Эти молодые люди, терроризирующие округу, в отличие от молодежи Прованса или Пуату, находятся в ленной зависимости от консульской власти или власти феодала. В Лиму вспоминают о молодежи как об особой социальной группе только в дни торжеств, когда надо провести парад. Тогда буквально указывают пальцем на «отдельных молодых людей», на «группу молодежи», на «юных распутников», социальное происхождение которых в основном бывает неясно. Бандой, которая преследовала по неизвестным причинам приемщика соляной палаты, если верить его словам, заправляли «какие–то голодранцы». Один из них, некто Пулярес, в своем длинном прошении клянется честью купца, что хоть он и принимал участие в некоторых нехороших делах, но в них не было ничего «преступного»; что же до его приятелей, которые любят «пошутить» вместе с ним, то все они — отпрыски «лучших семей этого города»; ему вторит некий розничный торговец, заявляя о клевете. В 1757 году молодые люди, «занимающие не последнее положение в городе», устроили настоящий бунт против представителей суда, которые силой привели в дом двух молодых проституток. В 1772 году епархиальный инспектор публичных работ, которого ославили как рогоносца во время карнавала, как–то раз ночью «узнал голоса… молодых людей». В каждую банду входит по несколько неженатых молодых людей из зажиточных буржуазных семей, которые втягивают в свои развлечения подростков, и мы обнаруживаем среди них представителей всех городских кругов — кожевенников и текстильщиков, производителей и торговцев. В начале 1770-х годов, когда молодежь ожесточенно сражалась за свои карнавальные свободы, ряды борцов укрепились молодыми носильщиками, и против освистанных, оскорбленных, осмеянных судей началась настоящая война. Конечно, время от времени происходят социальные конфликты, когда во время карнавала сталкивается простонародье, шествующее под звуки барабанов и гобоев, и «золотая молодежь», танцующая под аккомпанемент скрипки, но тесные связи — торговцев и их клиентов или просто соседей — смягчают и маскируют эти столкновения. Для общества в целом стиль жизни и нравы молодежи, принадлежащей к разным слоям общества, одинаковы.

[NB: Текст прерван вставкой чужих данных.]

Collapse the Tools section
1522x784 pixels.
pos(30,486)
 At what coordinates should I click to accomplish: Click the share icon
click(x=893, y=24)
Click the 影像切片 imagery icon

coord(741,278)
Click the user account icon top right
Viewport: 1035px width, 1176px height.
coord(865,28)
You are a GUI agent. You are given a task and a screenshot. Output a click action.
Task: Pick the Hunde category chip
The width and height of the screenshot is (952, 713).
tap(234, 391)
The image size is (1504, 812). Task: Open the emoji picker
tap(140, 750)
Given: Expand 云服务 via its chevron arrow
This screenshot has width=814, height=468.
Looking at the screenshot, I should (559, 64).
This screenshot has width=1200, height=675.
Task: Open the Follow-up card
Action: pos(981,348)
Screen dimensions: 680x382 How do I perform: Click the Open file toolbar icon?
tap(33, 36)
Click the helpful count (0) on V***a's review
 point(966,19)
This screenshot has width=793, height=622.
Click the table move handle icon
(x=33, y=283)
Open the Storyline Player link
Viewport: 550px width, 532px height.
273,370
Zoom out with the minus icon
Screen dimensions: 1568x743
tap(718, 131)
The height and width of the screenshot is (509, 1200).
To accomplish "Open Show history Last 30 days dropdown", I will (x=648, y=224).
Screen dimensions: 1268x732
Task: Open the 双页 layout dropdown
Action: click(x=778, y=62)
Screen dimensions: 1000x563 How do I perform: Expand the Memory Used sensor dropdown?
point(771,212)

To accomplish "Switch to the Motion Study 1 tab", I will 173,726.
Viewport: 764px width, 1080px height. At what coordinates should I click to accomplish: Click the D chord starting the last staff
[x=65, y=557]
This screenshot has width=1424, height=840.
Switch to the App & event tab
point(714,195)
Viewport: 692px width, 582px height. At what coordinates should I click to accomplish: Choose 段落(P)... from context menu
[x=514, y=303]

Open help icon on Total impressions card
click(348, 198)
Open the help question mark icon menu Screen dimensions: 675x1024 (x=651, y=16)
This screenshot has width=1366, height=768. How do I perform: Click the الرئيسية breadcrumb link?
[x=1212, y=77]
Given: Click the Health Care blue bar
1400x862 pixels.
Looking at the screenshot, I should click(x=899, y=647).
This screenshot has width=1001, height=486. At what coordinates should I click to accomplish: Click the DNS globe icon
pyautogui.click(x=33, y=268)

Нарушение неприкосновенности пространств
Молодежь постепенно захватывает все пространство городов. Окраины находились в ее полном распоряжении: площадка за городскими стенами, где происходила игра в шары, запрещенная в 1765 и 1767 годах, — так много насилия там происходило; канавы, где проститутки отдавались при свете дня; даже улицы внутри городской черты, поблизости от городских ворот, идущие вдоль монастырских стен, которые защищают от любопытных взглядов. К этому стоит добавить постоянно меняющие место расположения притоны, игорные заведения и дома свиданий. По ночам молодежь выходит на улицы и заполоняет весь город. Булочнику, повитухе, лавочнику, возвращающимся домой, по дороге попадаются большие компании, встречи с которыми добропорядочные граждане стараются избежать. Молодежь царит на ночных улицах и постоянно ломает порядок, установившийся в XVIII веке даже в самых небольших городках.